Bottom Line: Business acquisition is one of the highest-leverage applications of Infinite Banking. A six-figure policy loan can put you in control of a seven-figure cash-flowing asset — while your full cash value keeps earning dividends.

Why trust this guide? Insurance & Estates was founded in 2017 by Steve Gibbs, JD, AEP® and Jason Kenyon, Esq. — both estate planning attorneys with a combined 30+ years in financial services. Barry Brooksby has personally used policy loans to fund real estate and business acquisitions and has designed 1,000+ IBC policies. We hold contracts with all major mutual carriers and are not captive to any single company. See our 280+ Trustpilot reviews →

The Silver Tsunami: Why Now Is the Time to Buy

We’re in the middle of an unprecedented transfer of business ownership. Baby Boomers own approximately 2.3 million small businesses in the United States, and 60–80% of them have no succession plan. Many are retiring earlier than planned due to burnout. Only 30% of family businesses successfully transition to the second generation.

That’s a buyer’s market — if you have access to capital.

Most aspiring acquirers don’t. They’re stuck in the conventional pipeline: approach a bank, submit to underwriting, wait weeks for approval, and hope the deal doesn’t evaporate in the meantime. Meanwhile, the best businesses go to buyers who can move fast with capital already in hand.

This is where Infinite Banking creates an unfair advantage. Your policy’s cash value is available in days, not weeks. No credit check. No bank approval. No tax event. And the seller doesn’t care where the down payment came from — they care that it’s there.

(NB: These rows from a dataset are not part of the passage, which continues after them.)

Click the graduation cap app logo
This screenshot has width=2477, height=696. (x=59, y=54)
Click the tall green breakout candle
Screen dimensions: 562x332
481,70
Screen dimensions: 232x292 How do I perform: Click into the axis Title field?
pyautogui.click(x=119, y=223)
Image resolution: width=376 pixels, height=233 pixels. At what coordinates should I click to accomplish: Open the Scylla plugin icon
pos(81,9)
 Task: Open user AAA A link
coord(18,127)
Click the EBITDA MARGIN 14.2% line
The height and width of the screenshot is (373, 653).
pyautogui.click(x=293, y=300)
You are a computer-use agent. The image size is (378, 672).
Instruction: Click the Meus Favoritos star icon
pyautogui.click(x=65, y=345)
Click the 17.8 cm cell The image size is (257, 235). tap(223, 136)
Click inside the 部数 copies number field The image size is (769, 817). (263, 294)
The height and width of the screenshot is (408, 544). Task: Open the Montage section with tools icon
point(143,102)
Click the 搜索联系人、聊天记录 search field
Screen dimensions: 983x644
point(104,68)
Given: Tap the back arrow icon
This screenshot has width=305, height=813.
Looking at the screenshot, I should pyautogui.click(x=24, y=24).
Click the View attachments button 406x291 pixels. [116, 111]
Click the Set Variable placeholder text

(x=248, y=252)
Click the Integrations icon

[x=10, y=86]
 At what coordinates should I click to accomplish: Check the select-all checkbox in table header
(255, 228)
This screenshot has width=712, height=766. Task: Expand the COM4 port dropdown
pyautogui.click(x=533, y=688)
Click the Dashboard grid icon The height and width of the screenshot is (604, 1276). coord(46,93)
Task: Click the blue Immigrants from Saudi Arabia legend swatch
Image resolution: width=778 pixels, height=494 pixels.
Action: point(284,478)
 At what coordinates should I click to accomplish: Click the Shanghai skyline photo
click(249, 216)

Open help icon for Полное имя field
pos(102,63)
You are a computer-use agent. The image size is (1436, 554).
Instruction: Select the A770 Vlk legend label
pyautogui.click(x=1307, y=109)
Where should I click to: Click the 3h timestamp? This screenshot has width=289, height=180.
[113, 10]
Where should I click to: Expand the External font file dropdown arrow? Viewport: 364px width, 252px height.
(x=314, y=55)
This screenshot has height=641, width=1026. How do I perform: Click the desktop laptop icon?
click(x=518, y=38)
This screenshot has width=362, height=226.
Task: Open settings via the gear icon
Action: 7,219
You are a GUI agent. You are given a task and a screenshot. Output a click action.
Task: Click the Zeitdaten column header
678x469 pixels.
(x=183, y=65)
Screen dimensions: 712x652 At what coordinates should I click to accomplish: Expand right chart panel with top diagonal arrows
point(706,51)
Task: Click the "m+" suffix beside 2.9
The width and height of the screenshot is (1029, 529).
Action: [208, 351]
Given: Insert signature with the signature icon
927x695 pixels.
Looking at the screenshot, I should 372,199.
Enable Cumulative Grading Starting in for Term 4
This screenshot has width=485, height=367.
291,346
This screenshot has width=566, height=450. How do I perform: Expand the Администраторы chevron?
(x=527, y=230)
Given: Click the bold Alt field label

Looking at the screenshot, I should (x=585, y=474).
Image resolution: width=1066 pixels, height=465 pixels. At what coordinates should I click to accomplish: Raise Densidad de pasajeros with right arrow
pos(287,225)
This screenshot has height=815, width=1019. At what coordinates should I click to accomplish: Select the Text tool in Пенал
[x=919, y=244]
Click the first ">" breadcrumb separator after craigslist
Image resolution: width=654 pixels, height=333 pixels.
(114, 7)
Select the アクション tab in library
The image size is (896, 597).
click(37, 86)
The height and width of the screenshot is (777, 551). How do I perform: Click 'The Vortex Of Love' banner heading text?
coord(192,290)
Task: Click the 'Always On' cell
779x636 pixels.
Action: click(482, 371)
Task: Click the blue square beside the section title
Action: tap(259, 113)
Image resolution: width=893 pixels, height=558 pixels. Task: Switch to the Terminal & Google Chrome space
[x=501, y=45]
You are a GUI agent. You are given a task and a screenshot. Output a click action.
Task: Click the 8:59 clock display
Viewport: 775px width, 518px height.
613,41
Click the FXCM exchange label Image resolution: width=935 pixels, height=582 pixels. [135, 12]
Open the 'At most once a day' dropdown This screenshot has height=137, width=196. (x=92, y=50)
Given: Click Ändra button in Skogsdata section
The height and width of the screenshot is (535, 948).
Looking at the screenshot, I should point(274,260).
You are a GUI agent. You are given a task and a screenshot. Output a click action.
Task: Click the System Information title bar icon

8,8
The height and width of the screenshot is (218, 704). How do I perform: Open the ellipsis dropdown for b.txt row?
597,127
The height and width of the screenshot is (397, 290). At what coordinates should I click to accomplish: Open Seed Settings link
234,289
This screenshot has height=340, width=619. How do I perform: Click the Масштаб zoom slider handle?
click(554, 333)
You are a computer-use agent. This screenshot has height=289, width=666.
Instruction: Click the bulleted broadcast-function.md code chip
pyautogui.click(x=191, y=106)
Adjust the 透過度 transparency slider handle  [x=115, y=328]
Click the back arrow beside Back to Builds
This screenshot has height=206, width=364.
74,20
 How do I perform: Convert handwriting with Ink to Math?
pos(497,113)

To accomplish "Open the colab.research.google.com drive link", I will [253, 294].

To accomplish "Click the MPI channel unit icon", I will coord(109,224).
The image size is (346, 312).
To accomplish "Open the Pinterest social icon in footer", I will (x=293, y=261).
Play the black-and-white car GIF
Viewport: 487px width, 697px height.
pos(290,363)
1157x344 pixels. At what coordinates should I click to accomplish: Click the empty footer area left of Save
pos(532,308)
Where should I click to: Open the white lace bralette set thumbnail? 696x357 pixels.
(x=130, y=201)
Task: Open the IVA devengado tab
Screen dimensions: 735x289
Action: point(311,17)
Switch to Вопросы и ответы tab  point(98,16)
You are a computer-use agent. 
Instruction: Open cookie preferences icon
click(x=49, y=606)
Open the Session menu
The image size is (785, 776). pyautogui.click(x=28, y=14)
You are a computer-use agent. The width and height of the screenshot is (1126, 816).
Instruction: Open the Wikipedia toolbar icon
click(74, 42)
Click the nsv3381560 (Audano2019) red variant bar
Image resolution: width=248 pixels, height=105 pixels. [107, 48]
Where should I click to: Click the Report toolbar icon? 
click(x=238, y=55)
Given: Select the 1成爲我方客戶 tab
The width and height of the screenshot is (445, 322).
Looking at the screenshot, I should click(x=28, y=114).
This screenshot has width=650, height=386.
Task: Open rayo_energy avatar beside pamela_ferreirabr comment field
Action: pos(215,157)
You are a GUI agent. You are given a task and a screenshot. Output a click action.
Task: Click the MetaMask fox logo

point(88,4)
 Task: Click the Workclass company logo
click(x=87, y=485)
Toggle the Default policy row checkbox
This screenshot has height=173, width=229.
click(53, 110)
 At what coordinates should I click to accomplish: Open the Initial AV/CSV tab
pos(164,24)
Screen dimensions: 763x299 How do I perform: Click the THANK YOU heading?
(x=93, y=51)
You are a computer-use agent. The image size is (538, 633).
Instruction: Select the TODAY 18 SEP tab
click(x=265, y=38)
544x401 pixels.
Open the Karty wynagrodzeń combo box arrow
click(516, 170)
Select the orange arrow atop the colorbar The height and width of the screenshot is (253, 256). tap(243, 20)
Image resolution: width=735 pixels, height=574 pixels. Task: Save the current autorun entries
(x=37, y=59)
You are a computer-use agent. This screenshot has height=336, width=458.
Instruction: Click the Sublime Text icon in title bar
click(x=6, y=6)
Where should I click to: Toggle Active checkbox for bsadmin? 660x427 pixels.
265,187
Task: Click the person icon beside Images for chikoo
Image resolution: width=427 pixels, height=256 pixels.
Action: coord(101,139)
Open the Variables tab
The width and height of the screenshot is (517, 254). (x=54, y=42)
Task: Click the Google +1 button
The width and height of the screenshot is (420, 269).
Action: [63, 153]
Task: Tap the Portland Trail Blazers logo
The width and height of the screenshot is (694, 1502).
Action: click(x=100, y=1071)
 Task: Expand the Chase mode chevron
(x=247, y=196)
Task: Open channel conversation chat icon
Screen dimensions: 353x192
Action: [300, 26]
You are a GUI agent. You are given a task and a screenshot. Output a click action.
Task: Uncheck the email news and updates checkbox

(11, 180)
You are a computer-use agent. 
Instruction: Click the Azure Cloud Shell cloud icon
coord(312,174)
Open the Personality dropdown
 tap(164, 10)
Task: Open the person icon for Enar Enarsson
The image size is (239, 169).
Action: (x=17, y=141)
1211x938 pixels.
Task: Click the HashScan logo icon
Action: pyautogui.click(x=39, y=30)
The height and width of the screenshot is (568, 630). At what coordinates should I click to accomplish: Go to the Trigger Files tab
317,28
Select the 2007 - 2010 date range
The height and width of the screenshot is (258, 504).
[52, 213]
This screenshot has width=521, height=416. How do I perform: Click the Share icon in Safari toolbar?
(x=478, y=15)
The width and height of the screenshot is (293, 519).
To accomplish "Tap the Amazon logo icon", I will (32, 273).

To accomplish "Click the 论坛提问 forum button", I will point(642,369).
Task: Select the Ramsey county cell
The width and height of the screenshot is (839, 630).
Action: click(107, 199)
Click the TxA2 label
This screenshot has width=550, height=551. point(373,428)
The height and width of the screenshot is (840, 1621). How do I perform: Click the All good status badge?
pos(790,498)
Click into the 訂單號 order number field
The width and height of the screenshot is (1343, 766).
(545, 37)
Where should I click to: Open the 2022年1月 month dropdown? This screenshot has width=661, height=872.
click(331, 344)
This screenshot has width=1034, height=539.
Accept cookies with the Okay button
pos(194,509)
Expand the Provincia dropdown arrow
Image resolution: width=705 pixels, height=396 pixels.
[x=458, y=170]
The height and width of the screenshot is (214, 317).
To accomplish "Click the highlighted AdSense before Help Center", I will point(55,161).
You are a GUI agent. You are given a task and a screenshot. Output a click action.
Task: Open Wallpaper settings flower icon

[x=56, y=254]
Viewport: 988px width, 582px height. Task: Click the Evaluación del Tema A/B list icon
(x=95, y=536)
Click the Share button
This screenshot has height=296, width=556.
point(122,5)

Key Takeaway: There’s a surplus of profitable businesses and not enough qualified buyers. Access to fast, private capital is the competitive advantage — and that’s exactly what a properly structured whole life policy provides.

How Policy Loans Fund Business Acquisitions

When you borrow against your whole life policy’s cash value, the insurance company lends you money using your cash value as collateral. Your full cash value balance — including the portion backing the loan — continues earning guaranteed interest and dividends. You deploy that capital as a down payment, and the business cash flow handles repayment.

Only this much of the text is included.